**WHAT IS NEEDED**
Exactly as given, output all the records that follow.

**RECORDS SUPPLIED**
*** Block opens ***
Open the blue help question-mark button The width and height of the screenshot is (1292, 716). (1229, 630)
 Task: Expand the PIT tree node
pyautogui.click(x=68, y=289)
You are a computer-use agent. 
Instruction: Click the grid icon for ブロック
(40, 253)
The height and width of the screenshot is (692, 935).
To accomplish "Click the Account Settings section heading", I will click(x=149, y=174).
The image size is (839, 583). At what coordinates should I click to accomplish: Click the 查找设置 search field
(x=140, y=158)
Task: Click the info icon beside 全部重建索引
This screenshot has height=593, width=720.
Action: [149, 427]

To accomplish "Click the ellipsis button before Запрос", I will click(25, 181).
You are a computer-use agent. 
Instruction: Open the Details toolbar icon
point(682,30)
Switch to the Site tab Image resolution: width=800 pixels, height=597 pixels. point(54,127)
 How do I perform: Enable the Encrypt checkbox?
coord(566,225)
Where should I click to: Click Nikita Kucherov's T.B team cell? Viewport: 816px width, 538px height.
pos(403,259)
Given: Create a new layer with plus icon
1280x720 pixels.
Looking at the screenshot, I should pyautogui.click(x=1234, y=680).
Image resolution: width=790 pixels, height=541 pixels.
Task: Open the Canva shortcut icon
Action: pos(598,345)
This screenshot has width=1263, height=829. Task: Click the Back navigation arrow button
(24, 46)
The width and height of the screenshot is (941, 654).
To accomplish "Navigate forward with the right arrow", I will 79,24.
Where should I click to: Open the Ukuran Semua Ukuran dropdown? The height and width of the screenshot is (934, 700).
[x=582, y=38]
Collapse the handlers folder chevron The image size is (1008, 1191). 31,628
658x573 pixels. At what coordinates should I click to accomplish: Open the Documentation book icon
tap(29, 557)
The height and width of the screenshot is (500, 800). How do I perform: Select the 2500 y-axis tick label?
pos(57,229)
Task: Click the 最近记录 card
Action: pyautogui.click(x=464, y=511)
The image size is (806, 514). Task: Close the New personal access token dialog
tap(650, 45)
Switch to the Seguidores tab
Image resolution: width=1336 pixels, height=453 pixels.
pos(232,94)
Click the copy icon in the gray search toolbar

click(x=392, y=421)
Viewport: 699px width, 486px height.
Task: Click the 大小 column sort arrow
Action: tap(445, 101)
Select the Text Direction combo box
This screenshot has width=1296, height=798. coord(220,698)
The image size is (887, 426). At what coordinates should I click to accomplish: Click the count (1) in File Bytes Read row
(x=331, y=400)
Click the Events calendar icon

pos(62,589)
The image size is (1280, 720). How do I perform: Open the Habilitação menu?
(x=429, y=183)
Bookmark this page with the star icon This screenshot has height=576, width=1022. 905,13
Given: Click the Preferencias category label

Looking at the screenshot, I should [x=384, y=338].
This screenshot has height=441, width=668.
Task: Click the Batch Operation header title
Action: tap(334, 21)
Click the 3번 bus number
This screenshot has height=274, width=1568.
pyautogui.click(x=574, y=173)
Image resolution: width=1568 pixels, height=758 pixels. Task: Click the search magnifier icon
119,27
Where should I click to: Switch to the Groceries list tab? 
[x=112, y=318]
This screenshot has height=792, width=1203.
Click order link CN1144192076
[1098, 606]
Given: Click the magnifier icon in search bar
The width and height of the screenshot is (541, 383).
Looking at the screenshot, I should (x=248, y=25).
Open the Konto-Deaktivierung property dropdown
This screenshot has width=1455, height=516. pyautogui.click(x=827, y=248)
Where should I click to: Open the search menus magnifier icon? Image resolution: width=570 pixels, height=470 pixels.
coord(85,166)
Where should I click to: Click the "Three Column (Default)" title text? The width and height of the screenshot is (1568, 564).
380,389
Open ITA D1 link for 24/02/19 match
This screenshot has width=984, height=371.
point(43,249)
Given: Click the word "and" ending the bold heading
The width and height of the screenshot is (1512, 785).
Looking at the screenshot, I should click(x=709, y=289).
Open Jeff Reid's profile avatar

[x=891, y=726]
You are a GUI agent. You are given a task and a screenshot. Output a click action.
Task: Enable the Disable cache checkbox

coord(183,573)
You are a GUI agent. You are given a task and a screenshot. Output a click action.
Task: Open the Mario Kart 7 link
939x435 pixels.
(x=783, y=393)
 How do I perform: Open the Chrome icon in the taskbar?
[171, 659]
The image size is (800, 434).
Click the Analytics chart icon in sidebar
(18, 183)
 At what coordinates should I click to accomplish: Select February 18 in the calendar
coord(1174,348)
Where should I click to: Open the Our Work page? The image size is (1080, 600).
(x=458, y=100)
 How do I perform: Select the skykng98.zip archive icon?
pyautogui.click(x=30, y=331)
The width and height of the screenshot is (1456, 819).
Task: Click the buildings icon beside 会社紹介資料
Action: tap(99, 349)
*** Block closes ***
**SOLUTION**
Open the blue help question-mark button The width and height of the screenshot is (1292, 716). (1229, 630)
 Task: Expand the PIT tree node
pyautogui.click(x=68, y=289)
You are a computer-use agent. 
Instruction: Click the grid icon for ブロック
(40, 253)
The height and width of the screenshot is (692, 935).
To accomplish "Click the Account Settings section heading", I will click(x=149, y=174).
The image size is (839, 583). At what coordinates should I click to accomplish: Click the 查找设置 search field
(x=140, y=158)
Task: Click the info icon beside 全部重建索引
This screenshot has height=593, width=720.
Action: [149, 427]

To accomplish "Click the ellipsis button before Запрос", I will click(25, 181).
You are a computer-use agent. 
Instruction: Open the Details toolbar icon
point(682,30)
Switch to the Site tab Image resolution: width=800 pixels, height=597 pixels. point(54,127)
 How do I perform: Enable the Encrypt checkbox?
coord(566,225)
Where should I click to: Click Nikita Kucherov's T.B team cell? Viewport: 816px width, 538px height.
pos(403,259)
Given: Create a new layer with plus icon
1280x720 pixels.
Looking at the screenshot, I should pyautogui.click(x=1234, y=680).
Image resolution: width=790 pixels, height=541 pixels.
Task: Open the Canva shortcut icon
Action: pos(598,345)
This screenshot has width=1263, height=829. Task: Click the Back navigation arrow button
(24, 46)
The width and height of the screenshot is (941, 654).
To accomplish "Navigate forward with the right arrow", I will 79,24.
Where should I click to: Open the Ukuran Semua Ukuran dropdown? The height and width of the screenshot is (934, 700).
[x=582, y=38]
Collapse the handlers folder chevron The image size is (1008, 1191). 31,628
658x573 pixels. At what coordinates should I click to accomplish: Open the Documentation book icon
tap(29, 557)
The height and width of the screenshot is (500, 800). How do I perform: Select the 2500 y-axis tick label?
pos(57,229)
Task: Click the 最近记录 card
Action: pyautogui.click(x=464, y=511)
The image size is (806, 514). Task: Close the New personal access token dialog
tap(650, 45)
Switch to the Seguidores tab
Image resolution: width=1336 pixels, height=453 pixels.
pos(232,94)
Click the copy icon in the gray search toolbar

click(x=392, y=421)
Viewport: 699px width, 486px height.
Task: Click the 大小 column sort arrow
Action: tap(445, 101)
Select the Text Direction combo box
This screenshot has width=1296, height=798. coord(220,698)
The image size is (887, 426). At what coordinates should I click to accomplish: Click the count (1) in File Bytes Read row
(x=331, y=400)
Click the Events calendar icon

pos(62,589)
The image size is (1280, 720). How do I perform: Open the Habilitação menu?
(x=429, y=183)
Bookmark this page with the star icon This screenshot has height=576, width=1022. 905,13
Given: Click the Preferencias category label

Looking at the screenshot, I should [x=384, y=338].
This screenshot has height=441, width=668.
Task: Click the Batch Operation header title
Action: tap(334, 21)
Click the 3번 bus number
This screenshot has height=274, width=1568.
pyautogui.click(x=574, y=173)
Image resolution: width=1568 pixels, height=758 pixels. Task: Click the search magnifier icon
119,27
Where should I click to: Switch to the Groceries list tab? 
[x=112, y=318]
This screenshot has height=792, width=1203.
Click order link CN1144192076
[1098, 606]
Given: Click the magnifier icon in search bar
The width and height of the screenshot is (541, 383).
Looking at the screenshot, I should (x=248, y=25).
Open the Konto-Deaktivierung property dropdown
This screenshot has width=1455, height=516. pyautogui.click(x=827, y=248)
Where should I click to: Open the search menus magnifier icon? Image resolution: width=570 pixels, height=470 pixels.
coord(85,166)
Where should I click to: Click the "Three Column (Default)" title text? The width and height of the screenshot is (1568, 564).
380,389
Open ITA D1 link for 24/02/19 match
This screenshot has width=984, height=371.
point(43,249)
Given: Click the word "and" ending the bold heading
The width and height of the screenshot is (1512, 785).
Looking at the screenshot, I should click(x=709, y=289).
Open Jeff Reid's profile avatar

[x=891, y=726]
You are a GUI agent. You are given a task and a screenshot. Output a click action.
Task: Enable the Disable cache checkbox

coord(183,573)
You are a GUI agent. You are given a task and a screenshot. Output a click action.
Task: Open the Mario Kart 7 link
939x435 pixels.
(x=783, y=393)
 How do I perform: Open the Chrome icon in the taskbar?
[171, 659]
The image size is (800, 434).
Click the Analytics chart icon in sidebar
(18, 183)
 At what coordinates should I click to accomplish: Select February 18 in the calendar
coord(1174,348)
Where should I click to: Open the Our Work page? The image size is (1080, 600).
(x=458, y=100)
 How do I perform: Select the skykng98.zip archive icon?
pyautogui.click(x=30, y=331)
The width and height of the screenshot is (1456, 819).
Task: Click the buildings icon beside 会社紹介資料
Action: tap(99, 349)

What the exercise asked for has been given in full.